A falta de algo mejor, el murciano optó por sonreír. Teresa le miró fijamente, adelantando el rostro, y añadió:

– ¿Por qué siempre te haces el longuis? No temas, hombre, no te preguntaré nada que pueda comprometerte. Hablemos de otra cosa, si quieres. De tu familia, de tus amigos…

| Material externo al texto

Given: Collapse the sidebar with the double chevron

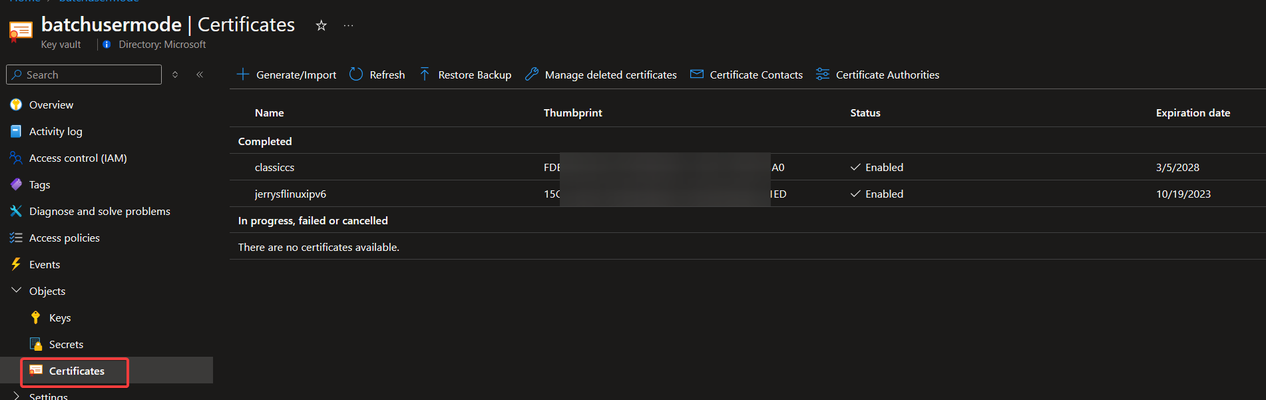Looking at the screenshot, I should (x=199, y=75).
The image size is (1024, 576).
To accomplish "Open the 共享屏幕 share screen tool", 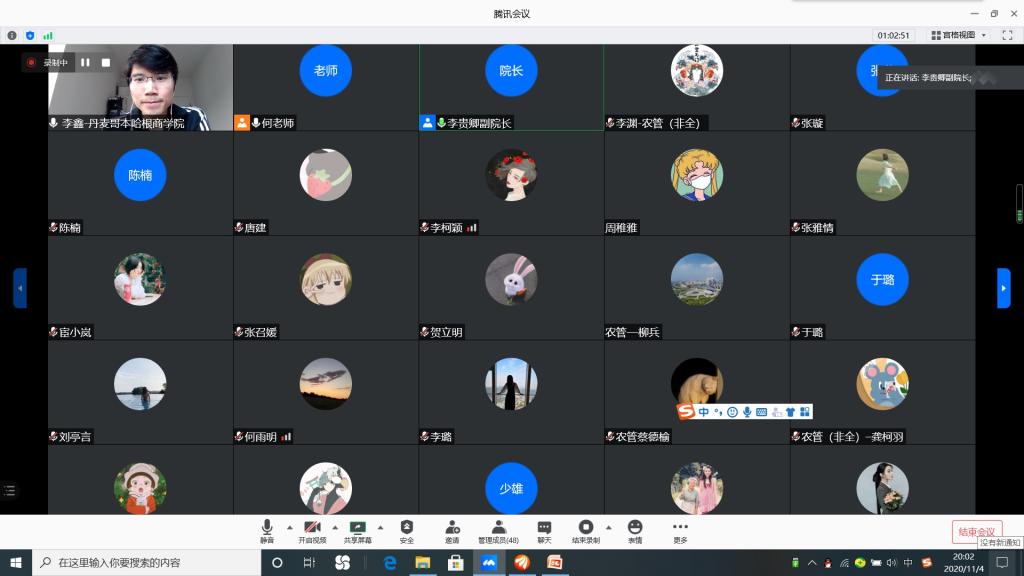I will (x=357, y=530).
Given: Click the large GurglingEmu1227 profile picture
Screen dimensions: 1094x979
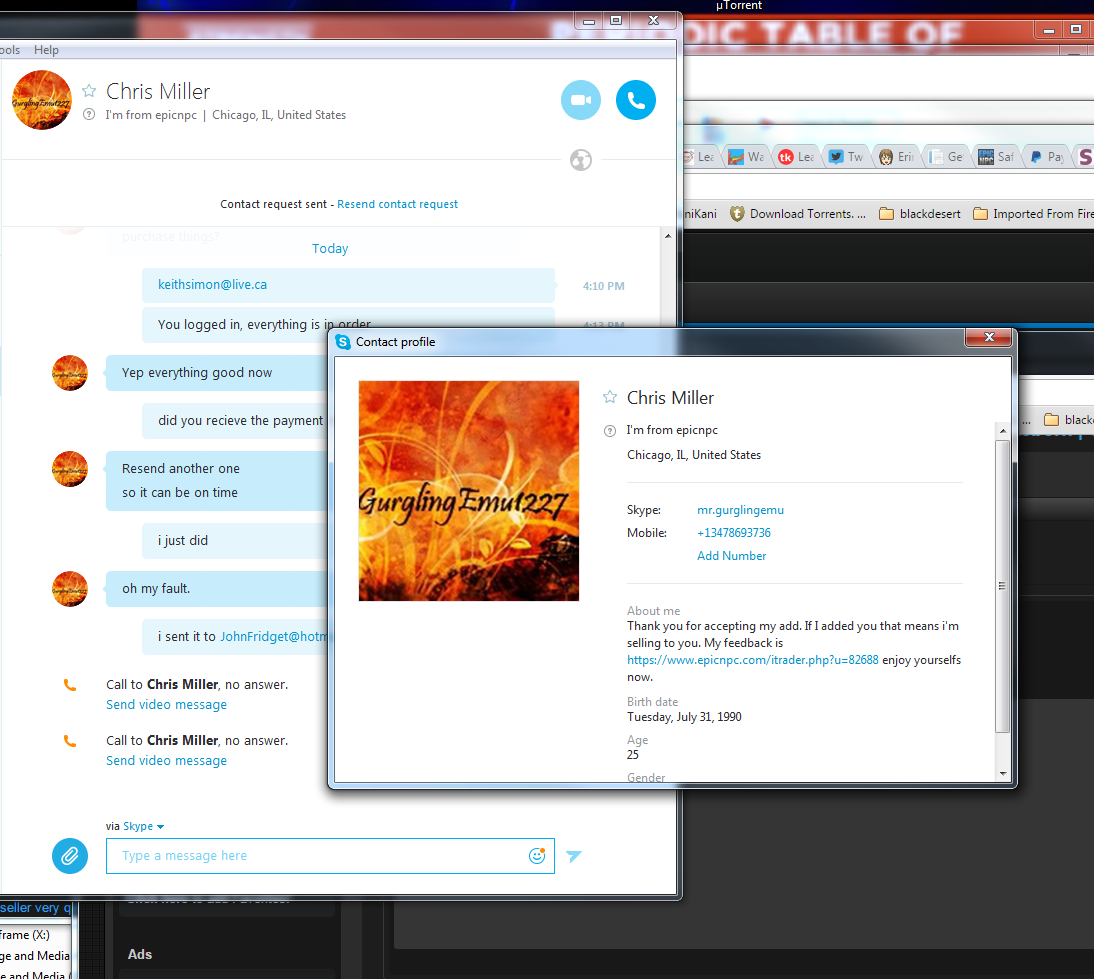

De nuevo recostada en la silla, alzó los brazos y se desperezó, riendo, voluptuosa. ¡Esta es la Teresa alegre y graciosa, la auténtica, la que resulta tan fácil de amar!, piensa él, y procura complacerla hablando de su barrio: adivina oscuramente, en la atención maravillada que le dispensa ahora la muchacha, no sólo una nostalgia del suburbio, sino también cierto conflicto cultural cuya naturaleza aún le es extraña. Ve en sus profundos ojos azules, soñadores y confiados, anidar esa misma luz pura y suspendida de la tarde. ¿Qué extrañas suspicacias y esperanzas, qué sentimientos y emociones flotan dentro de este cálido, envolvente fluido azul de su mirada? A ratos le escucha como una colegiala aplicada y estudiosa, de codos en la mesa y con. el mentón en las manos, otros con esa languidez rosada de la dispersión emotiva, de la evocación fugaz que ya ha pasado, siempre con su expresión serena, pura, mirándole fijamente; su actitud meditativa, ligeramente embelesada, contrasta con la simplicidad del tema y algunas incoherencias (involuntarias, por supuesto) de parte del murciano: Teresa busca no exactamente el sentido de las palabras, sino lo que flota debajo o en torno a ellas, una corriente de fondo o un tejido sutil de ideas y emociones que ella misma, sin saberlo, va trenzando con sus preguntas; busca un acorde que irá creciendo, espesándose en el aire, en medio de los dos, en el pequeño espacio (cada vez más pequeño) que les separa por encima de la mesa, y que acabará envolviendo sus cabezas como una nubecilla invisible. Hace muchas preguntas, pero son puramente sensitivas, buscan no la verdad, sino más bien un clima ideal para la verdad; no obedecen a un deseo de saber, sino a un cordial deseo de confirmación: porque Teresa Serrat ya sabe, ya tiene su idea y su dulce veredicto sobre la vida de un joven como éste en un suburbio. Así, ciertas opiniones expresadas entusiásticamente por ella (“la vida de un pecé, de todos modos, ha de ser estupenda e incluso divertida en tu barrio, las noches del verano, con los compañeros, las discusiones en el café…”) merecían, por confusas, una inmediata y rotunda negativa del murciano (“¡qué peces de colores ni qué noches de verano, si allí sólo hay aburrimiento y miseria!”), pero esta negativa no hacía sino resbalar sobre su sonrisa feliz, no la inducía a ningún cambio de criterio, a la más leve alteración en su escala de valores; su límpida y risueña mirada seguía afirmando: “Sí, qué maravilla tu barrio”.